WHAT NEEDS TO BE DONE:
Nothing more is wanted than an exact repeat of the data below.

··· RECORDS FOR PROCESSING

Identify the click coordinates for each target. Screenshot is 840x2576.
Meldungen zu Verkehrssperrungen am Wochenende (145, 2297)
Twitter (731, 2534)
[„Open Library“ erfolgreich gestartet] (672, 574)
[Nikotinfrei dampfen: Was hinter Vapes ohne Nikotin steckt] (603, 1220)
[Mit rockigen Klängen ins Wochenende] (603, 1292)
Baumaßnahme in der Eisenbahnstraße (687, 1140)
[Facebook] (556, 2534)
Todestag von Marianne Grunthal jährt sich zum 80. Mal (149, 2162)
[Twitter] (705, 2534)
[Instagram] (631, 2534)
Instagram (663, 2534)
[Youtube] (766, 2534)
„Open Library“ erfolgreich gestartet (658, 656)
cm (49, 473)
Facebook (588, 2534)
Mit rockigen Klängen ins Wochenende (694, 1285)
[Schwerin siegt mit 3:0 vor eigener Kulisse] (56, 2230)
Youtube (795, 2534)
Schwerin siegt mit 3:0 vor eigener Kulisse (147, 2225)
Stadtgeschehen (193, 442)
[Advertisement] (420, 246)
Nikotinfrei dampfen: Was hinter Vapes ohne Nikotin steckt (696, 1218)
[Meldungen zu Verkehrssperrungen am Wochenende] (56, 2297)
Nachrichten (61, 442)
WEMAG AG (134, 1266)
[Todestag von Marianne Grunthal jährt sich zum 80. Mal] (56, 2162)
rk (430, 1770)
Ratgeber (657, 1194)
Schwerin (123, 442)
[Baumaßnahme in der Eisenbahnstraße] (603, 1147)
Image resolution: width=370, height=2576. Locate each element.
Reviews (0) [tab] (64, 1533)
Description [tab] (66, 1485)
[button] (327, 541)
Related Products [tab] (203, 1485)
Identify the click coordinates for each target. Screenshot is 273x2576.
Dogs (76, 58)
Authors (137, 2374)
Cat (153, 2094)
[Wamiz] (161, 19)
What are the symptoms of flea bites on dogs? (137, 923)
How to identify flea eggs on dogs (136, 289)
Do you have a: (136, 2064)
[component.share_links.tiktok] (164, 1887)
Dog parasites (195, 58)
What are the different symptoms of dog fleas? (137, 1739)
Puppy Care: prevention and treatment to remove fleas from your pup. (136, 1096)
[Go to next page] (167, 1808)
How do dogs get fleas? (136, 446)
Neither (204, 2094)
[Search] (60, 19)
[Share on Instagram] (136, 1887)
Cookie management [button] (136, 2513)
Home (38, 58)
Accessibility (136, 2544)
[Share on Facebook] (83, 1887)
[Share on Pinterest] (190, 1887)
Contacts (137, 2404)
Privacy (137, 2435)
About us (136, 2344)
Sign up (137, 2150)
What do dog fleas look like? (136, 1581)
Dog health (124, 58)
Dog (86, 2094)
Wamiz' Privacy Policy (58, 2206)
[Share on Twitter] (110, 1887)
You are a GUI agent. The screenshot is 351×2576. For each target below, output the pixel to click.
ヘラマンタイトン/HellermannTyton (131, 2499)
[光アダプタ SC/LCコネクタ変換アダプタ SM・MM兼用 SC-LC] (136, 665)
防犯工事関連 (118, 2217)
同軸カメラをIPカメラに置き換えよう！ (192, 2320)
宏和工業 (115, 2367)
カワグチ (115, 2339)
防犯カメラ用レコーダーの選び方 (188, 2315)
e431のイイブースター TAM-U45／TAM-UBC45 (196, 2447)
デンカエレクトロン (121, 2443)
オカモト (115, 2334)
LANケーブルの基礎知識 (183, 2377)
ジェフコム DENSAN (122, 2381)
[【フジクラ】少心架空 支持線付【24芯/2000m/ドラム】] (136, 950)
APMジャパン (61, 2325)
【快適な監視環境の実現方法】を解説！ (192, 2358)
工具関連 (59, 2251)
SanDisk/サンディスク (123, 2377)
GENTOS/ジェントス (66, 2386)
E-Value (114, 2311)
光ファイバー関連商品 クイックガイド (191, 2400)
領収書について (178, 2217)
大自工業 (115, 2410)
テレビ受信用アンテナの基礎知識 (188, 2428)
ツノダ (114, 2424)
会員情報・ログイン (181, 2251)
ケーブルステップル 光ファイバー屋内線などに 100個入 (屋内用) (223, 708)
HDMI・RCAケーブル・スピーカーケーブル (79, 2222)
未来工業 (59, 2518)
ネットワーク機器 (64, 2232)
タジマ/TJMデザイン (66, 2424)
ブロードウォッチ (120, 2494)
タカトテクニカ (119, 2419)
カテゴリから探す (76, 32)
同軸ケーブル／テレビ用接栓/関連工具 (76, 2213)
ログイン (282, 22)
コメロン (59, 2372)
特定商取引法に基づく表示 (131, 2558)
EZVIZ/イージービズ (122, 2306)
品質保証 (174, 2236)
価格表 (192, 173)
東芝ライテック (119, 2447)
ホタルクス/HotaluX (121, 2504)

······

FINISHED TASK:
Identify the click coordinates for each target. Screenshot is 840x2576.
Meldungen zu Verkehrssperrungen am Wochenende (145, 2297)
Twitter (731, 2534)
[„Open Library“ erfolgreich gestartet] (672, 574)
[Nikotinfrei dampfen: Was hinter Vapes ohne Nikotin steckt] (603, 1220)
[Mit rockigen Klängen ins Wochenende] (603, 1292)
Baumaßnahme in der Eisenbahnstraße (687, 1140)
[Facebook] (556, 2534)
Todestag von Marianne Grunthal jährt sich zum 80. Mal (149, 2162)
[Twitter] (705, 2534)
[Instagram] (631, 2534)
Instagram (663, 2534)
[Youtube] (766, 2534)
„Open Library“ erfolgreich gestartet (658, 656)
cm (49, 473)
Facebook (588, 2534)
Mit rockigen Klängen ins Wochenende (694, 1285)
[Schwerin siegt mit 3:0 vor eigener Kulisse] (56, 2230)
Youtube (795, 2534)
Schwerin siegt mit 3:0 vor eigener Kulisse (147, 2225)
Stadtgeschehen (193, 442)
[Advertisement] (420, 246)
Nikotinfrei dampfen: Was hinter Vapes ohne Nikotin steckt (696, 1218)
[Meldungen zu Verkehrssperrungen am Wochenende] (56, 2297)
Nachrichten (61, 442)
WEMAG AG (134, 1266)
[Todestag von Marianne Grunthal jährt sich zum 80. Mal] (56, 2162)
rk (430, 1770)
Ratgeber (657, 1194)
Schwerin (123, 442)
[Baumaßnahme in der Eisenbahnstraße] (603, 1147)
Image resolution: width=370, height=2576. Locate each element.
Reviews (0) [tab] (64, 1533)
Description [tab] (66, 1485)
[button] (327, 541)
Related Products [tab] (203, 1485)
Identify the click coordinates for each target. Screenshot is 273x2576.
Dogs (76, 58)
Authors (137, 2374)
Cat (153, 2094)
[Wamiz] (161, 19)
What are the symptoms of flea bites on dogs? (137, 923)
How to identify flea eggs on dogs (136, 289)
Do you have a: (136, 2064)
[component.share_links.tiktok] (164, 1887)
Dog parasites (195, 58)
What are the different symptoms of dog fleas? (137, 1739)
Puppy Care: prevention and treatment to remove fleas from your pup. (136, 1096)
[Go to next page] (167, 1808)
How do dogs get fleas? (136, 446)
Neither (204, 2094)
[Search] (60, 19)
[Share on Instagram] (136, 1887)
Cookie management [button] (136, 2513)
Home (38, 58)
Accessibility (136, 2544)
[Share on Facebook] (83, 1887)
[Share on Pinterest] (190, 1887)
Contacts (137, 2404)
Privacy (137, 2435)
About us (136, 2344)
Sign up (137, 2150)
What do dog fleas look like? (136, 1581)
Dog health (124, 58)
Dog (86, 2094)
Wamiz' Privacy Policy (58, 2206)
[Share on Twitter] (110, 1887)
You are a GUI agent. The screenshot is 351×2576. For each target below, output the pixel to click.
ヘラマンタイトン/HellermannTyton (131, 2499)
[光アダプタ SC/LCコネクタ変換アダプタ SM・MM兼用 SC-LC] (136, 665)
防犯工事関連 (118, 2217)
同軸カメラをIPカメラに置き換えよう！ (192, 2320)
宏和工業 (115, 2367)
カワグチ (115, 2339)
防犯カメラ用レコーダーの選び方 (188, 2315)
e431のイイブースター TAM-U45／TAM-UBC45 (196, 2447)
デンカエレクトロン (121, 2443)
オカモト (115, 2334)
LANケーブルの基礎知識 (183, 2377)
ジェフコム DENSAN (122, 2381)
[【フジクラ】少心架空 支持線付【24芯/2000m/ドラム】] (136, 950)
APMジャパン (61, 2325)
【快適な監視環境の実現方法】を解説！ (192, 2358)
工具関連 (59, 2251)
SanDisk/サンディスク (123, 2377)
GENTOS/ジェントス (66, 2386)
E-Value (114, 2311)
光ファイバー関連商品 クイックガイド (191, 2400)
領収書について (178, 2217)
大自工業 (115, 2410)
テレビ受信用アンテナの基礎知識 (188, 2428)
ツノダ (114, 2424)
会員情報・ログイン (181, 2251)
ケーブルステップル 光ファイバー屋内線などに 100個入 (屋内用) (223, 708)
HDMI・RCAケーブル・スピーカーケーブル (79, 2222)
未来工業 (59, 2518)
ネットワーク機器 (64, 2232)
タジマ/TJMデザイン (66, 2424)
ブロードウォッチ (120, 2494)
タカトテクニカ (119, 2419)
カテゴリから探す (76, 32)
同軸ケーブル／テレビ用接栓/関連工具 (76, 2213)
ログイン (282, 22)
コメロン (59, 2372)
特定商取引法に基づく表示 (131, 2558)
EZVIZ/イージービズ (122, 2306)
品質保証 (174, 2236)
価格表 (192, 173)
東芝ライテック (119, 2447)
ホタルクス/HotaluX (121, 2504)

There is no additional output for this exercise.